Case illustrating an extensive left cerebral hemisphere that has the imaging characteristic of a glioma. The features demonstrated in the last MRI, enhancing foci with restricted diffusion and elevated CBV, favours a high-grade glioma. Spectroscopy was performed at that time (not shown), and was of elevated choline peak and decreased NAA.
The patient was submitted to a brain biopsy:
MICROSCOPIC DESCRIPTION: The sections show features of a moderately cellular glial tumour. Most of the cells appear morphologically astrocytic with elongated, angulated and hyperchromatic nuclei. Occasional tumour cells have round nuclei and perinuclear haloes. Scattered mitoses are seen. No microvascular proliferation or necrosis is present. Sparse calcified deposits are present in the background. The features are consistent with anaplastic astrocytoma. The tumour cells are focally p53 positive. The topoisomerase index is about 10%. IDH1-R132H immunostain is negative. MGMT is also negative (likely methylated). ATRX shows no loss of staining (non-mutated).

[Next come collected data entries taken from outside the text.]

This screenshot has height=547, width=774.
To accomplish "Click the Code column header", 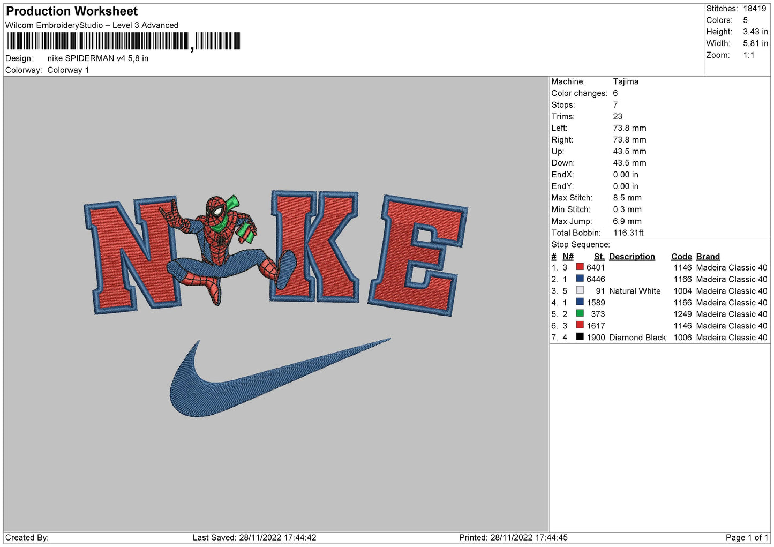I will [x=681, y=257].
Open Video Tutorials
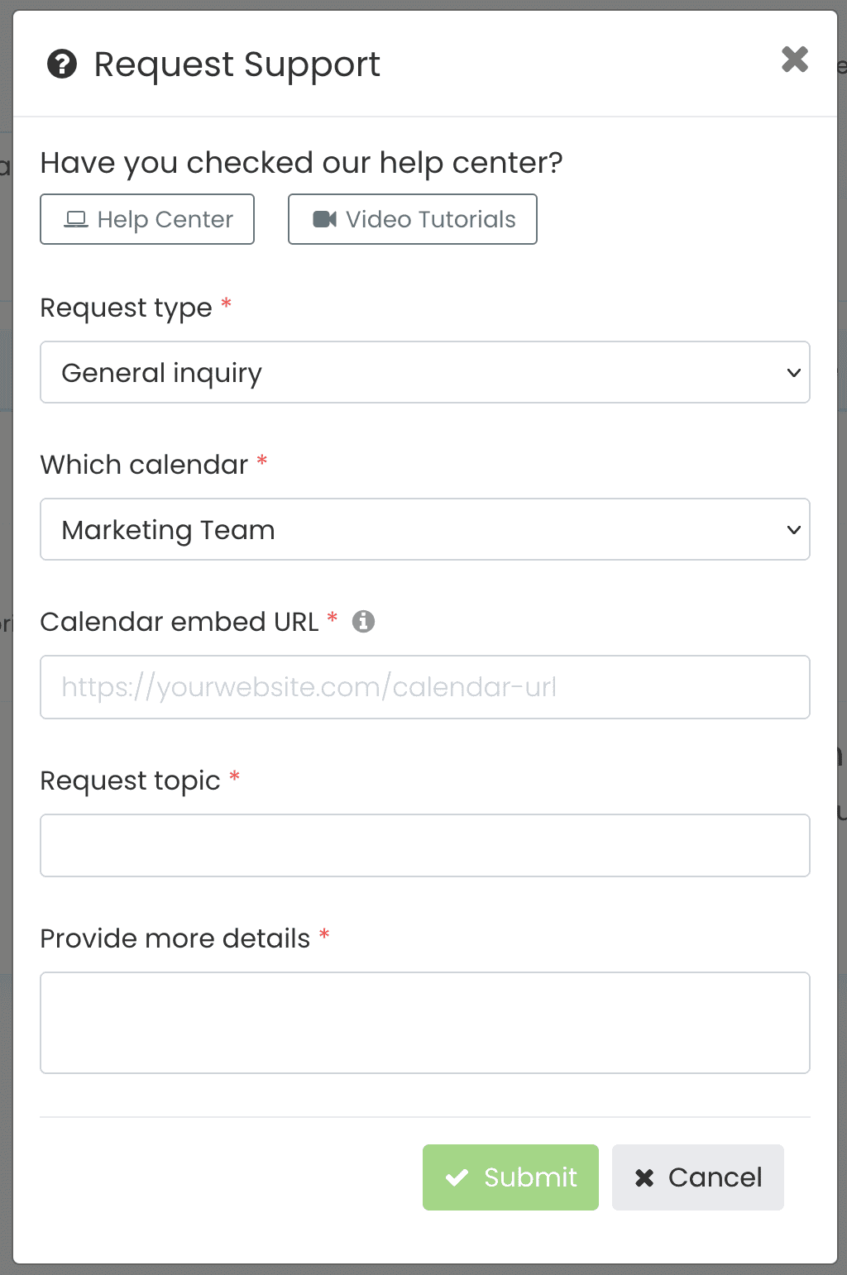 tap(413, 219)
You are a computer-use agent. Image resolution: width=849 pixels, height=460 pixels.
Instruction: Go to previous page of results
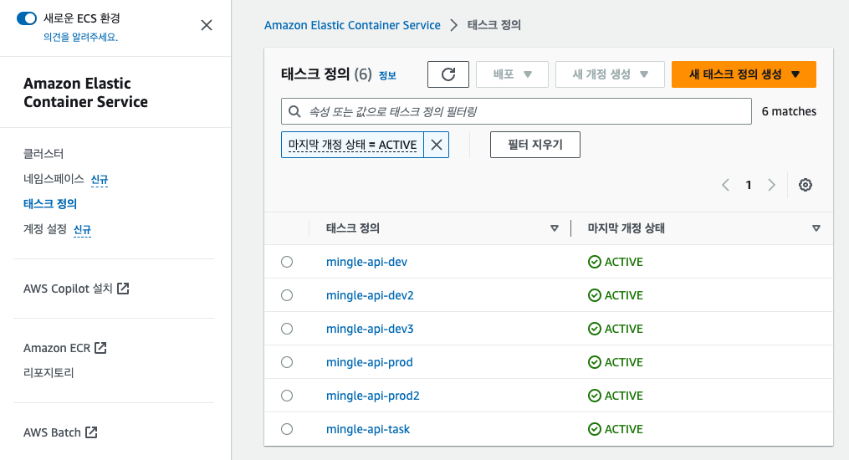tap(726, 185)
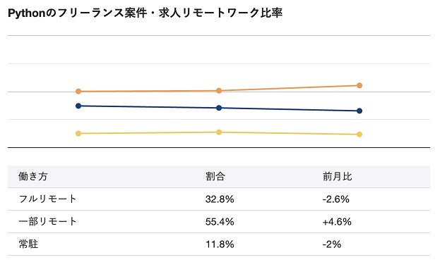The height and width of the screenshot is (267, 440).
Task: Click the first yellow data point
Action: point(78,134)

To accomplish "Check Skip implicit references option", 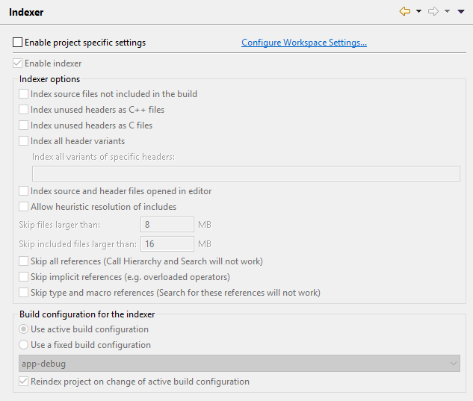I will coord(23,277).
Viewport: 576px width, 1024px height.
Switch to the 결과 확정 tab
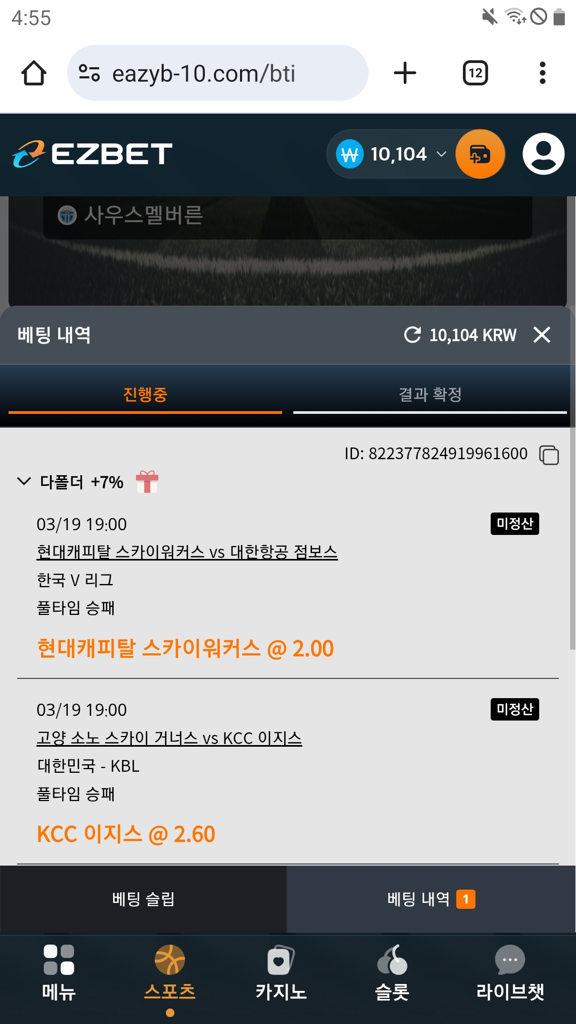[x=430, y=395]
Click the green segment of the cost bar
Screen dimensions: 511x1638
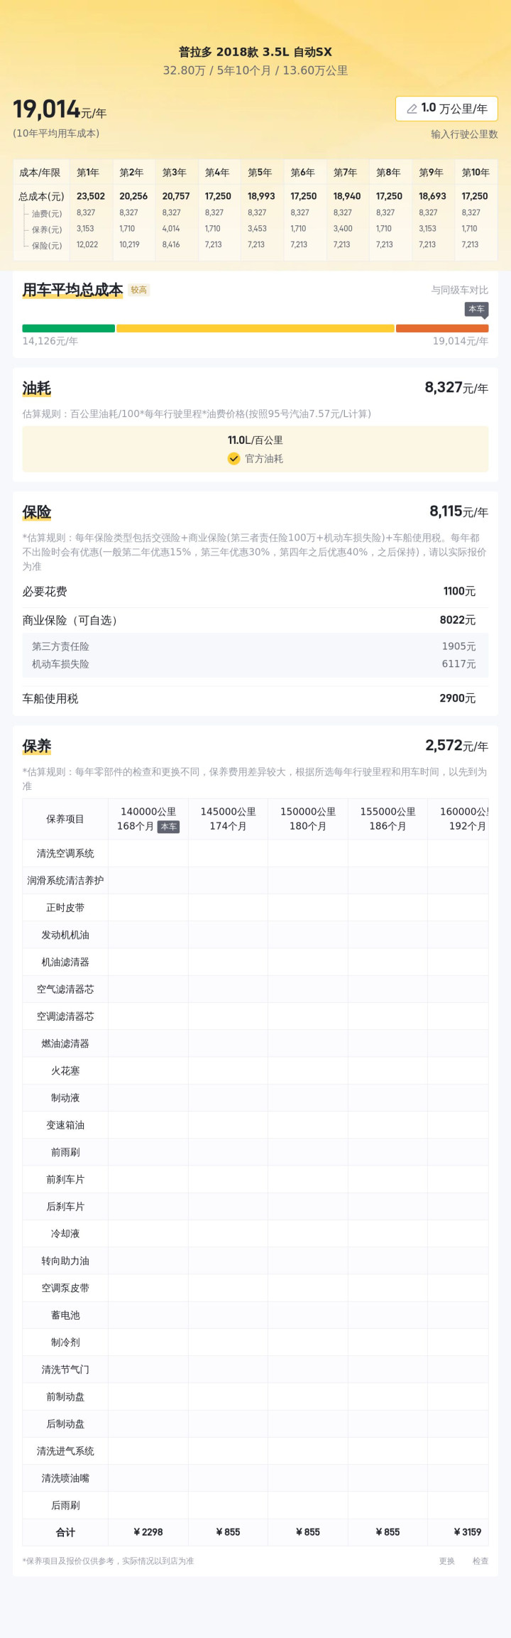tap(68, 328)
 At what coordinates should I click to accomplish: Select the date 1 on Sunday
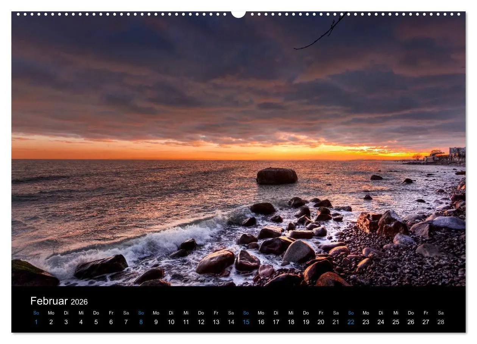pos(37,322)
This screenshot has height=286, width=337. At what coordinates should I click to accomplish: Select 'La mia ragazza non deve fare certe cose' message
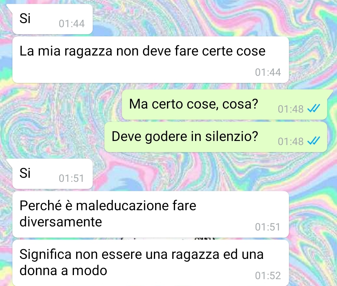click(x=150, y=60)
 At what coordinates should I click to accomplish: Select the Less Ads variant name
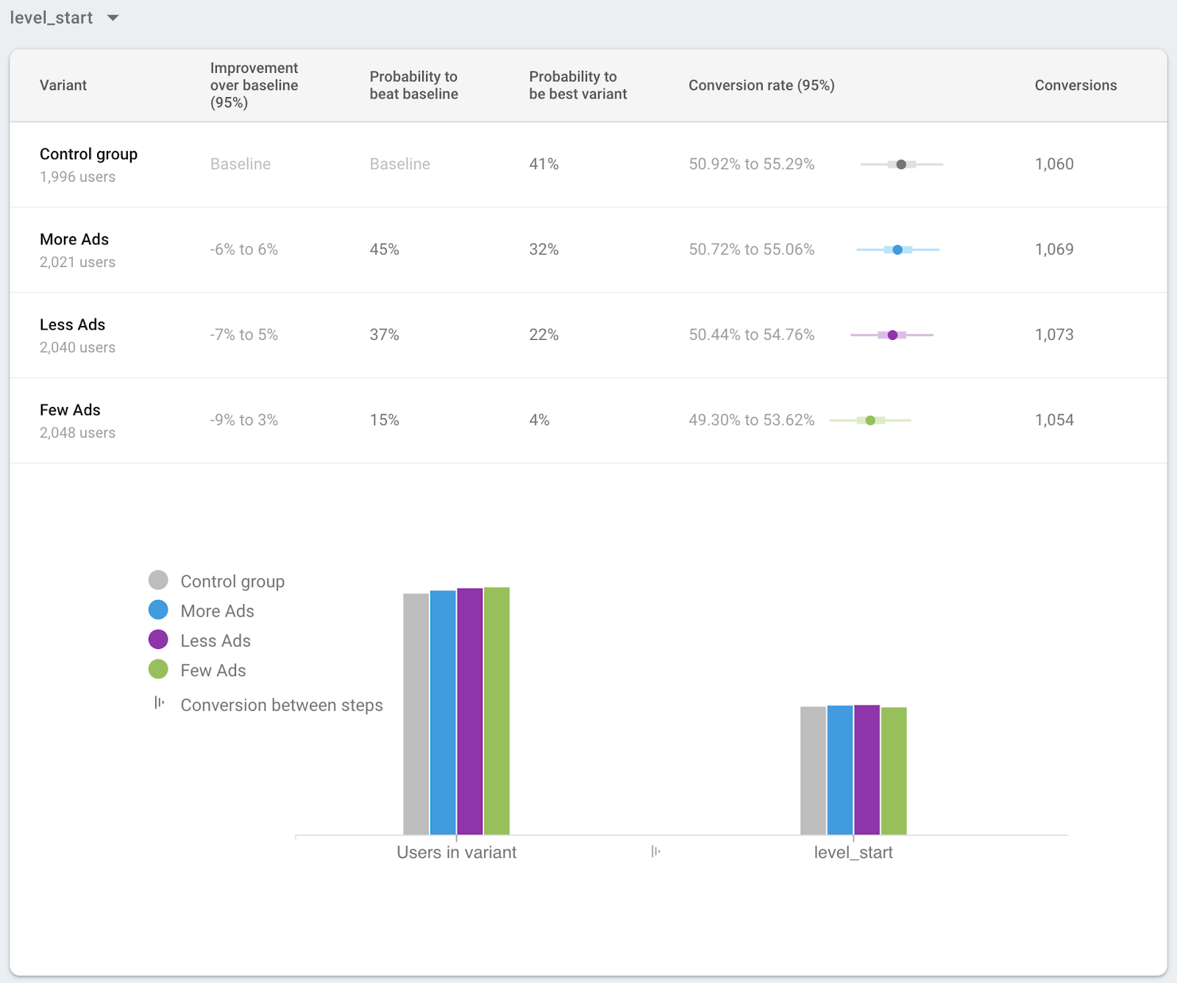click(72, 325)
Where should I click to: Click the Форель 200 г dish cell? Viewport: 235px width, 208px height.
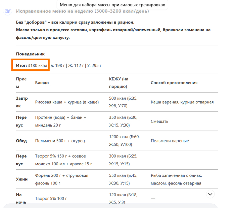tap(62, 179)

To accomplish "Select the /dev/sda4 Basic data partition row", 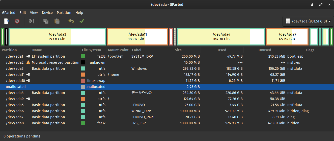I will (48, 93).
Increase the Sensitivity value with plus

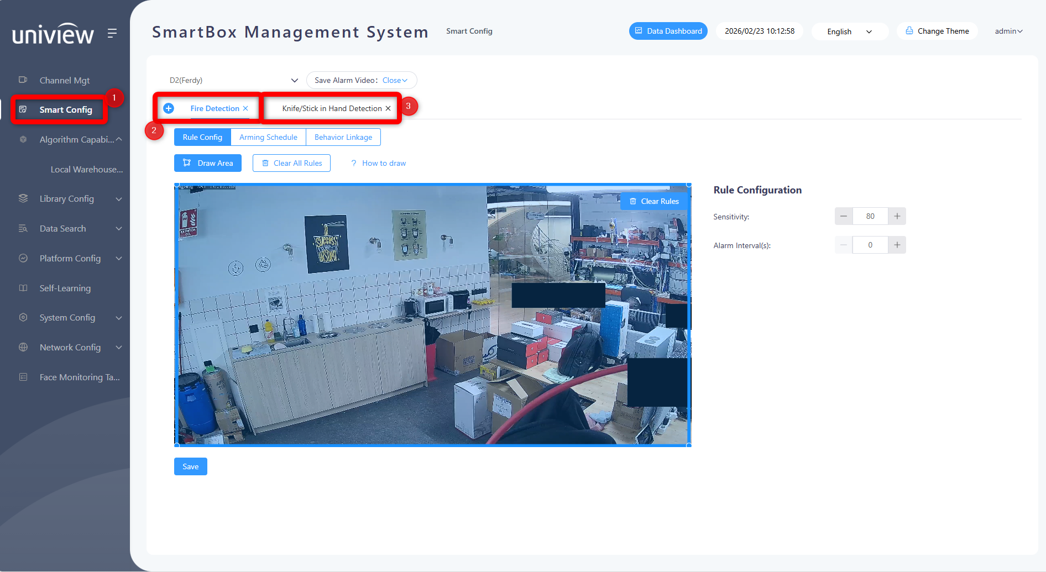(897, 216)
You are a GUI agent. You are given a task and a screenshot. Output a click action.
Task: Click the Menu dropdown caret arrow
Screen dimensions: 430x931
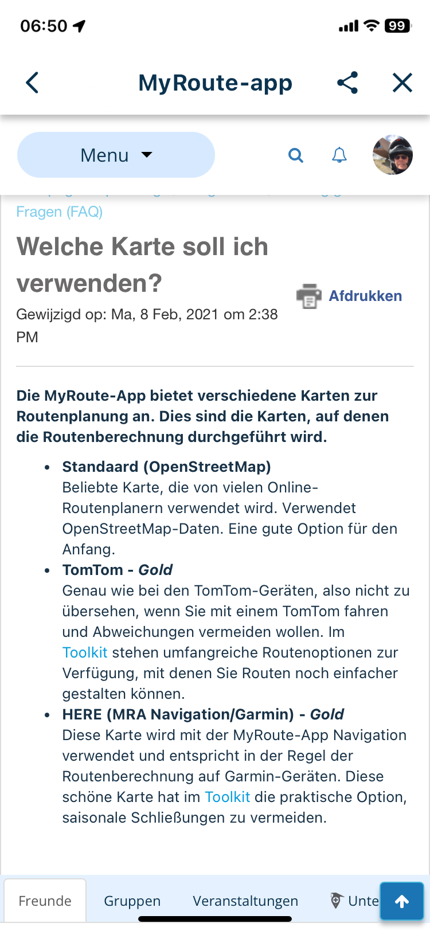(x=147, y=155)
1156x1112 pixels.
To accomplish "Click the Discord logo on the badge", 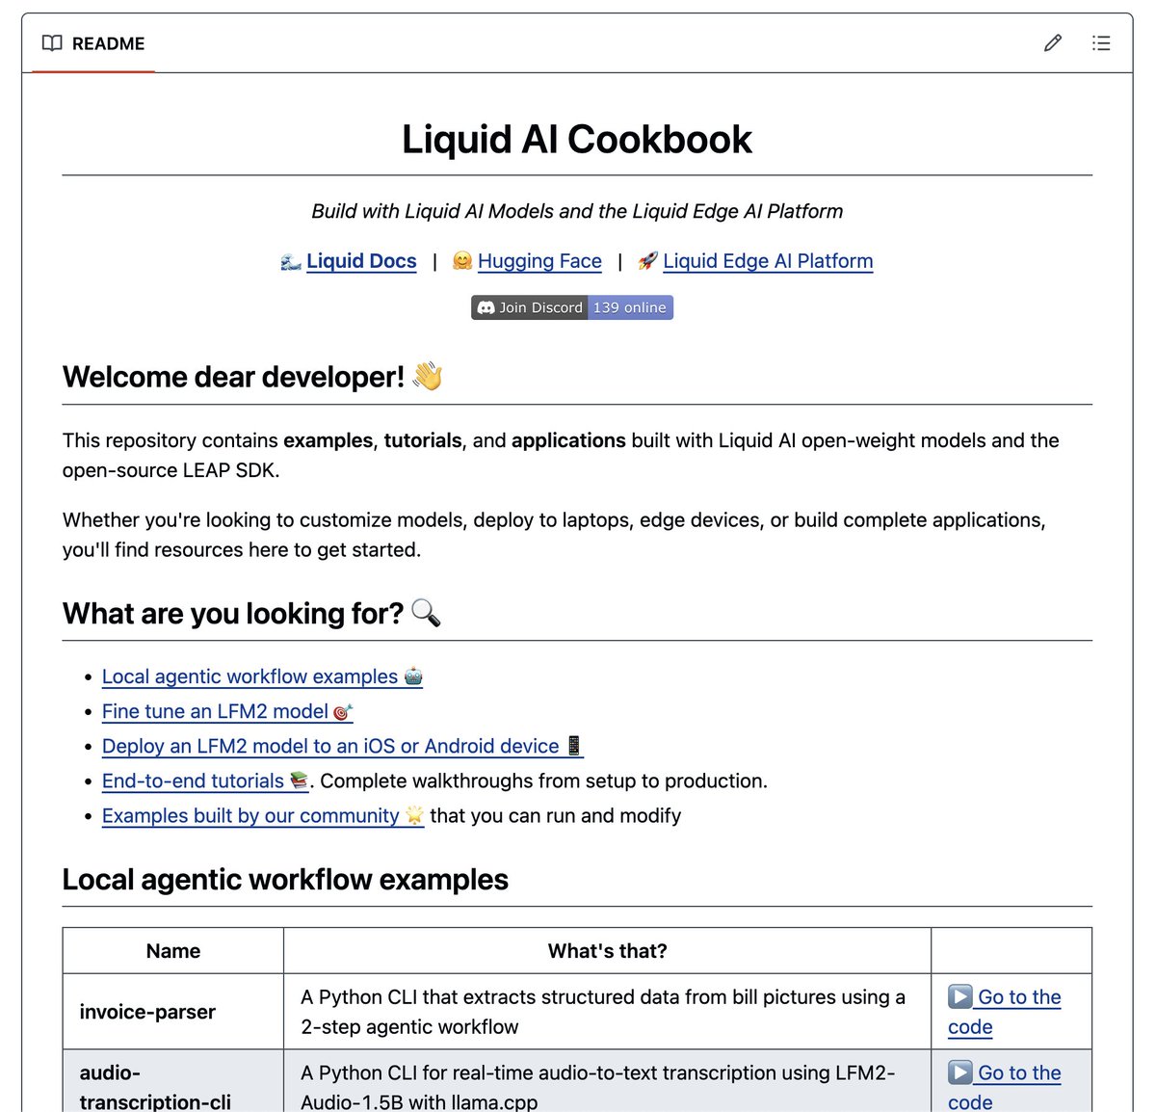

- 1p36: NO DELETION DETECTED
- 19q13.3: NO DELETION DETECTED
- Number of sites scored: 10
- Number of cells scored: 200
- 1p36/1q25 ratio 0.982
- 19q13.3/1p13 ratio: 0.962
- REFERENCE CRITERIA:
- 1p36/1q25 ratio <0.8 Deletion detected
- 19q13.3/19p13 ratio <0.8 Deletion detected
DIAGNOSIS: Features consistent with anaplastic astrocytoma (WHO Grade III), IDH wild-type.